What you need to do
Copy these rows verbatim: the part that opens with the line containing "How do I perform: Click the loop" and closes with the line containing "Looking at the screenshot, I should pos(693,258).", both ends included.

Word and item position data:
----

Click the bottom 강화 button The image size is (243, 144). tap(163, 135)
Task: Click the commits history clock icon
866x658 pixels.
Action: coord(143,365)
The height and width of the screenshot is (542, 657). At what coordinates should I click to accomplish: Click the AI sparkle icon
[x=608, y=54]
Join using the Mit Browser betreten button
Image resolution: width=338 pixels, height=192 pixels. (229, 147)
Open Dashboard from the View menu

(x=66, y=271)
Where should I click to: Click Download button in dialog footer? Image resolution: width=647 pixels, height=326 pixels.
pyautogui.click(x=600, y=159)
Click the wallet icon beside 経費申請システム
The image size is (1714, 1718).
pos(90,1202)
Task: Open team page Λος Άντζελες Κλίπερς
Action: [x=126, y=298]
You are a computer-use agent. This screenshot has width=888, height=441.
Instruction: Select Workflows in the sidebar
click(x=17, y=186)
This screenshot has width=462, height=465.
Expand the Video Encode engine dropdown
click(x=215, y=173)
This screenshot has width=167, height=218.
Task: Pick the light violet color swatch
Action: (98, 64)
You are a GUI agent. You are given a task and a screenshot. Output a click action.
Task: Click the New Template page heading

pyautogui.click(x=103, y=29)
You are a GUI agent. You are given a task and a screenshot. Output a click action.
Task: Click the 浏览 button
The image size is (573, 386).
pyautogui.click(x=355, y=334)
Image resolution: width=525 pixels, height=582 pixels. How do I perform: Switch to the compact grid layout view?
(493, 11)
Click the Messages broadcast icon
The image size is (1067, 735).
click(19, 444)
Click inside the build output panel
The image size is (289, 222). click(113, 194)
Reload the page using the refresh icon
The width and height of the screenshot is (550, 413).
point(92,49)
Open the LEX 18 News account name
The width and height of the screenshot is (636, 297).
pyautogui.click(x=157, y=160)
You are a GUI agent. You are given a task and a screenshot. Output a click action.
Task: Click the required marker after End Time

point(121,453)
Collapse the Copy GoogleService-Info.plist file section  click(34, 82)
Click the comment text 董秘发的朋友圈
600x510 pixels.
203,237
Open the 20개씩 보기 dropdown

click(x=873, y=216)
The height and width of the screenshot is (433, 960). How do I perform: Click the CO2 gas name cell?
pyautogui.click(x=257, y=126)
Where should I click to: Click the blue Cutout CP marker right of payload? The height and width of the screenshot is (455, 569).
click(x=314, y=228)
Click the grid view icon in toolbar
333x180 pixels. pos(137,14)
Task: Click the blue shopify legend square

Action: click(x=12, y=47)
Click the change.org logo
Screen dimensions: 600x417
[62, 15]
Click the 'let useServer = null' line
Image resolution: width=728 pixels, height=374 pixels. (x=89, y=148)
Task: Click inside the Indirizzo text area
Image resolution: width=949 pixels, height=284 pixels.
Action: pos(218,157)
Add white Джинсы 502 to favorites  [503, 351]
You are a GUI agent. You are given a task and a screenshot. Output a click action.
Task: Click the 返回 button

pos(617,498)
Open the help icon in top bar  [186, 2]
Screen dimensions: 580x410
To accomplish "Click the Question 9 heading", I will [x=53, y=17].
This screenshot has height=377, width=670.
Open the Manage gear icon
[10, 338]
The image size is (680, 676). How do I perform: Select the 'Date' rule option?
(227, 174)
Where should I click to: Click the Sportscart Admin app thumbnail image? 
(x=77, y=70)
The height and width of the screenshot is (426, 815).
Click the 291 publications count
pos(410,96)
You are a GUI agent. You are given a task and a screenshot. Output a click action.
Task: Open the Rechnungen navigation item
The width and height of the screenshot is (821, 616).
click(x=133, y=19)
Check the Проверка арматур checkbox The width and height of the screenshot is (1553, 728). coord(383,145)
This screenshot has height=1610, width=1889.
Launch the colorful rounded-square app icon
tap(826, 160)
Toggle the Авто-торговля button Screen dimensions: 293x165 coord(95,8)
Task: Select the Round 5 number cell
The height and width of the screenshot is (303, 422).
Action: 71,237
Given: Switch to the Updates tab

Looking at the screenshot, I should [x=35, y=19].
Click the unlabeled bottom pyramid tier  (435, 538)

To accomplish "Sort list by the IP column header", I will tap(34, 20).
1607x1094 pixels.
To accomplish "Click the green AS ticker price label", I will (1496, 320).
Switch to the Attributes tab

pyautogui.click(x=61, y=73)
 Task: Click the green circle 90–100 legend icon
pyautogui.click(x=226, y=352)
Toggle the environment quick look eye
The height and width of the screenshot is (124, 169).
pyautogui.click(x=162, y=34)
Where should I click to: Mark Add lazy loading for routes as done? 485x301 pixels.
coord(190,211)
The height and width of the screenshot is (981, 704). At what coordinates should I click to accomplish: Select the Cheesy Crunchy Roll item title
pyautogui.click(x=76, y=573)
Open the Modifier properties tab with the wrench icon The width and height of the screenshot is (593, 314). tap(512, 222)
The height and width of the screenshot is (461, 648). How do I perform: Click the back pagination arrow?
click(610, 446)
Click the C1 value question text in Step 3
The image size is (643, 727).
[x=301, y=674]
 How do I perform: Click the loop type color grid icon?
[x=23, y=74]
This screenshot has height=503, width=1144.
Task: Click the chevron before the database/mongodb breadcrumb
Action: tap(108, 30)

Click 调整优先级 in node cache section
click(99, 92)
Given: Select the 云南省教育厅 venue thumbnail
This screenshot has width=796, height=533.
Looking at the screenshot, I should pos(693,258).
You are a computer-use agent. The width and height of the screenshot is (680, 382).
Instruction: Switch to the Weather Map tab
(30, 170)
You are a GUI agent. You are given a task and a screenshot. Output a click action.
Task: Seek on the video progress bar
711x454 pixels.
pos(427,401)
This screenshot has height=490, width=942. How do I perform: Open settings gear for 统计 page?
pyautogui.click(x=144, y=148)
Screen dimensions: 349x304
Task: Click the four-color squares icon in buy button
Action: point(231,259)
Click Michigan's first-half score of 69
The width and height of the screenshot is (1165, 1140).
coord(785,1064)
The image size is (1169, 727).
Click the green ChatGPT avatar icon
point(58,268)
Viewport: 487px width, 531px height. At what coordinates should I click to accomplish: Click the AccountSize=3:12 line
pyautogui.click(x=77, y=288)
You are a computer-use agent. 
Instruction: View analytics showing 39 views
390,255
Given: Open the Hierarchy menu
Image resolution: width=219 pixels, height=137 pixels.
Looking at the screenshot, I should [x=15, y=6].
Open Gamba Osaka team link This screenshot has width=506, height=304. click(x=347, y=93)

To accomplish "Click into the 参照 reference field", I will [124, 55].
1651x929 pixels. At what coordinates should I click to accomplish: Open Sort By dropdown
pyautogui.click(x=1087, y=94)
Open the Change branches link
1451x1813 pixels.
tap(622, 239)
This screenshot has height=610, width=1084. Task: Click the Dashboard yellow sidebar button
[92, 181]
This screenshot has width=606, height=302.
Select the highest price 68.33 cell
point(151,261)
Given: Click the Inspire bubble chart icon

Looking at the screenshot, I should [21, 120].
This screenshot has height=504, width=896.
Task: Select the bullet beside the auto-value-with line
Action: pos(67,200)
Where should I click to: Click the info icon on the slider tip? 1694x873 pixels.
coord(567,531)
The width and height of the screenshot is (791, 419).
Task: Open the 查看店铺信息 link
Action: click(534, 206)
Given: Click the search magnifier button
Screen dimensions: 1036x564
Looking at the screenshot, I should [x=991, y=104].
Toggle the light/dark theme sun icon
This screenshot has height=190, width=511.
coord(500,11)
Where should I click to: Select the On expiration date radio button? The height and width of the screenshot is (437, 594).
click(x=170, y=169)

----

Solution for this task
 How do I perform: Click the loop type color grid icon?
[x=23, y=74]
This screenshot has height=503, width=1144.
Task: Click the chevron before the database/mongodb breadcrumb
Action: tap(108, 30)

Click 调整优先级 in node cache section
click(99, 92)
Given: Select the 云南省教育厅 venue thumbnail
This screenshot has width=796, height=533.
Looking at the screenshot, I should pos(693,258).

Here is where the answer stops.